▸ Exercise A: Translate this sentence from the market summary below into Spanish: "Money market fund assets slipped $1.4bn to $2.632 TN."
▸ Exercise B:
Answer these questions using the market summary below:
(i) At what level did the U.S. dollar index close for the week?
(ii) How far above the five-year average for this time of year were U.S. crude stockpiles?
(iii) By how much did Savings Deposits rise for the week?
▸ Exercise C: Repeat the stretch of the market summary below from "Federal Reserve Credit" through "gaining $67bn y-o-y (2.6%).".

▸ Text shown:
Federal Reserve Credit last week expanded $6.9bn to $4.449 TN. Over the past year, Fed Credit inflated $100.2bn, or 2.3%. Fed Credit inflated $1.638 TN, or 58%, over the past 140 weeks. Elsewhere, Fed holdings for foreign owners of Treasury, Agency Debt dropped $22.8bn last week to $3.345 TN. “Custody holdings” were up $51.5bn y-t-d.
M2 (narrow) “money” supply rose $12.6bn to a record $12.038 TN. “Narrow money” expanded $684bn, or 6.0%, over the past year. For the week, Currency declined $1.9bn. Total Checkable Deposits fell $8.9bn, while Savings Deposits jumped $23.7bn. Small Time Deposits declined about $1.0bn. Retail Money Funds were little changed.
Money market fund assets slipped $1.4bn to $2.632 TN. Money Funds were down $100.5bn year-to-date, while gaining $67bn y-o-y (2.6%).
Total Commercial Paper gained $7.5bn to $1.028 TN. CP was little changed over the past year.
Currency Watch:
The U.S. dollar index jumped 2.3% to 97.96 (up 8.5% y-t-d). For the week on the upside, the South African rand increased 0.7% and the British pound 0.5% For the week on the downside, the euro declined 3.0%, New Zealand dollar 3.0%, Swedish krona 2.7%, the Canadian dollar 2.5%, the Swiss franc 2.4%, the Norwegian krone 2.1%, the Mexican peso 1.4%, the Japanese yen 1.1%, the Australian dollar 1.0% and the Brazilian real 0.9%.
Commodities Watch:
July 17 – Bloomberg (Luzi-Ann Javier): “There are few places left to hide from the commodity meltdown that’s dragging down shares of miners and energy producers and sending gold prices to their lowest since 2010. The Bloomberg Commodity Index fell in a four-day selloff that’s the worst losing streak in three months. Brent oil is headed for the longest run of weekly declines since January, copper is languishing near its lowest since 2009 and wheat fell for a sixth session. Bulls suffering through the rout can blame expanding inventories, with U.S. crude stockpiles remaining almost 100 million barrels above the five-year average for this time of the year. A stronger dollar has also cut the appeal of commodities as alternative assets, and looming concerns over China’s economy threaten to shrink demand further.”
The Goldman Sachs Commodities Index sank 2.6% (down 3.2% y-t-d). Spot Gold lost 2.7% to $1,132 (down 4.5%). September Silver dropped 4.2% to $14.83 (down 5%). August Crude fell $1.85 to $50.89 (down 5%). August Gasoline sank 4.3% (up 31%), while August Natural Gas rallied 3.6% (down 1%). September Copper declined 1.6% (down 12%). September Wheat sank 3.8% (down 6.1%). September Corn fell 3.3% (up 6%).

▸ Records:
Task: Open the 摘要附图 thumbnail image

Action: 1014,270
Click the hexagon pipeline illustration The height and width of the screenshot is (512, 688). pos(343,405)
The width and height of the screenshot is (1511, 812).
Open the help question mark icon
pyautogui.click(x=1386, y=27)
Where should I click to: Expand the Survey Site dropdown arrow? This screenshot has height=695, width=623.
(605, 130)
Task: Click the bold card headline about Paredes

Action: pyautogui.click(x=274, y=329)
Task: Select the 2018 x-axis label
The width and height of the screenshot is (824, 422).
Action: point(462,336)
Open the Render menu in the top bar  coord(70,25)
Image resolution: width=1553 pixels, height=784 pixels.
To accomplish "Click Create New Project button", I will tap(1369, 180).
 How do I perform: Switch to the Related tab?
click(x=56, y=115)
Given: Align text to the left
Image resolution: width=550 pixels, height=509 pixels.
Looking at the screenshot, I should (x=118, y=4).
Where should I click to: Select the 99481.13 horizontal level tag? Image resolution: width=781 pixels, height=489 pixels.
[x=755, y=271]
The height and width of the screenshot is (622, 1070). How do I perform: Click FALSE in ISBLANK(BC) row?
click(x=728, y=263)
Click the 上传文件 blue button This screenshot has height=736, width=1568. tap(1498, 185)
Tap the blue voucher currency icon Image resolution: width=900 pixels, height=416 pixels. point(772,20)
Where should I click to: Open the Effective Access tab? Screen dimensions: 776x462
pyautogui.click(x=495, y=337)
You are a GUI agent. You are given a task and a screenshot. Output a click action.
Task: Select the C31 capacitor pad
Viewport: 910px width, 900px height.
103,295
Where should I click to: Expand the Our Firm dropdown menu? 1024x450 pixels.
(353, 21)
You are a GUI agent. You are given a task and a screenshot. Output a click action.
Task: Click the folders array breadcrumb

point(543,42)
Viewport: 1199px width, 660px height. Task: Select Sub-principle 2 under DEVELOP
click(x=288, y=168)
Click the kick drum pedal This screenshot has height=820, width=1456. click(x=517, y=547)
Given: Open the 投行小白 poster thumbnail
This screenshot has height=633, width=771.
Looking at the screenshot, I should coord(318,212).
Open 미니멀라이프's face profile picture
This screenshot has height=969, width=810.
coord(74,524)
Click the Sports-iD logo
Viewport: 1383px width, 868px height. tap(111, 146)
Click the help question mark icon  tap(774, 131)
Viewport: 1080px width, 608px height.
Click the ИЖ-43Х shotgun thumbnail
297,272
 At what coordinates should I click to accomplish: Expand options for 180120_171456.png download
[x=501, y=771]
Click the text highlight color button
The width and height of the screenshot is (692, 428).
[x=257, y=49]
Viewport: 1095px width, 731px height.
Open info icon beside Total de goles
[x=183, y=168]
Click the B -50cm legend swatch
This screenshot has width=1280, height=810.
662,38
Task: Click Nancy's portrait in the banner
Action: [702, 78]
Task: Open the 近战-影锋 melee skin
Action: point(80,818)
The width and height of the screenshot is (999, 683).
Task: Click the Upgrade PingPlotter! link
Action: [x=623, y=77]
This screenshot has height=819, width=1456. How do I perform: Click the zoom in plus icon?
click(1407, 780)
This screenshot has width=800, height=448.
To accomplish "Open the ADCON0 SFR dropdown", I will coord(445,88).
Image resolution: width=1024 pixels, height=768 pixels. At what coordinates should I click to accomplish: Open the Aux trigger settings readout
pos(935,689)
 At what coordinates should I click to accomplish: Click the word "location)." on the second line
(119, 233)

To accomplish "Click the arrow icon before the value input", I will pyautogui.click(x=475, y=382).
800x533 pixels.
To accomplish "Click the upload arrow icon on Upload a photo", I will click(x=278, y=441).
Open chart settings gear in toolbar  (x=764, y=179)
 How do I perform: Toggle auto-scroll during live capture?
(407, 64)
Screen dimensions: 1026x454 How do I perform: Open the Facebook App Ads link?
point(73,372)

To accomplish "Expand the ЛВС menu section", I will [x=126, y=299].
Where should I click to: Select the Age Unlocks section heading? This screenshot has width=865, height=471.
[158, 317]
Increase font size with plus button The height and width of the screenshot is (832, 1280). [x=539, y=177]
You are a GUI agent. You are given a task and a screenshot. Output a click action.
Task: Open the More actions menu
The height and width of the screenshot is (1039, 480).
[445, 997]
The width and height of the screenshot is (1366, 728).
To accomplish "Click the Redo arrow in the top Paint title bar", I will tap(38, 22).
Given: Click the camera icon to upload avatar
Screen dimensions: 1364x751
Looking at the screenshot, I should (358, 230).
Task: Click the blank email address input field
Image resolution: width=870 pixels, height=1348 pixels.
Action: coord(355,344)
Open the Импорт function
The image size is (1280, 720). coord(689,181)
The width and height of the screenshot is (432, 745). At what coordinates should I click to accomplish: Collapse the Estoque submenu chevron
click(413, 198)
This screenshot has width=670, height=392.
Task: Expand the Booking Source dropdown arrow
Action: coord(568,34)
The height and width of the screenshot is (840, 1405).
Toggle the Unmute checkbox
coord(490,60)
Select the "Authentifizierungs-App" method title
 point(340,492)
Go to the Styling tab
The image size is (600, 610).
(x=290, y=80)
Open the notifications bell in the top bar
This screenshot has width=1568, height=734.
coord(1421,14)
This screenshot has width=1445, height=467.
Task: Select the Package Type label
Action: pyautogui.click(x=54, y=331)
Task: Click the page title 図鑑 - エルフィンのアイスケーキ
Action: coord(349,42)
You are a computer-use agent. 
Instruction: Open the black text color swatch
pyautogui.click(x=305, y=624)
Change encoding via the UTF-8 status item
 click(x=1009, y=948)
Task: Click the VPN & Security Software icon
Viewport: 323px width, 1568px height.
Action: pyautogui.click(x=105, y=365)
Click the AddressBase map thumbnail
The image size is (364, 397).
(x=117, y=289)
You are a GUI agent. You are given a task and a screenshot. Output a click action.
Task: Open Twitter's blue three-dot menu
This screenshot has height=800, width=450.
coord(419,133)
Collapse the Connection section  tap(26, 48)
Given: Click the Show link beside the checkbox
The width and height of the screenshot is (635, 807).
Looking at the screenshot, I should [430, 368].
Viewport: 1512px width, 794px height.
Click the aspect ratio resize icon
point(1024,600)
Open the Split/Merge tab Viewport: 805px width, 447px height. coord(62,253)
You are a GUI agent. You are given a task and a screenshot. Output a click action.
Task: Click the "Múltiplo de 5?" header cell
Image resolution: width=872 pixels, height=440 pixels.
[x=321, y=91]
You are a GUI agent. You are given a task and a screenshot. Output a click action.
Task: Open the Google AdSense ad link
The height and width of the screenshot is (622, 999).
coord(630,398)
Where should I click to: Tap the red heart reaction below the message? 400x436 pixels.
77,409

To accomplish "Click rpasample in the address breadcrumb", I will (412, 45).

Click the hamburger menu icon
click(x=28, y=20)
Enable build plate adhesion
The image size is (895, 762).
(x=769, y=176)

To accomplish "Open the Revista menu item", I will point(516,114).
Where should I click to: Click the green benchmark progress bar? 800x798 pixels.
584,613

▸ Result A: Los activos de los fondos del mercado monetario bajaron 1.400 millones de dólares, hasta 2,632 billones de dólares.

▸ Result B:
(i) 97.96
(ii) Almost 100 million barrels
(iii) $23.7bn

▸ Result C:
Federal Reserve Credit last week expanded $6.9bn to $4.449 TN. Over the past year, Fed Credit inflated $100.2bn, or 2.3%. Fed Credit inflated $1.638 TN, or 58%, over the past 140 weeks. Elsewhere, Fed holdings for foreign owners of Treasury, Agency Debt dropped $22.8bn last week to $3.345 TN. “Custody holdings” were up $51.5bn y-t-d.
M2 (narrow) “money” supply rose $12.6bn to a record $12.038 TN. “Narrow money” expanded $684bn, or 6.0%, over the past year. For the week, Currency declined $1.9bn. Total Checkable Deposits fell $8.9bn, while Savings Deposits jumped $23.7bn. Small Time Deposits declined about $1.0bn. Retail Money Funds were little changed.
Money market fund assets slipped $1.4bn to $2.632 TN. Money Funds were down $100.5bn year-to-date, while gaining $67bn y-o-y (2.6%).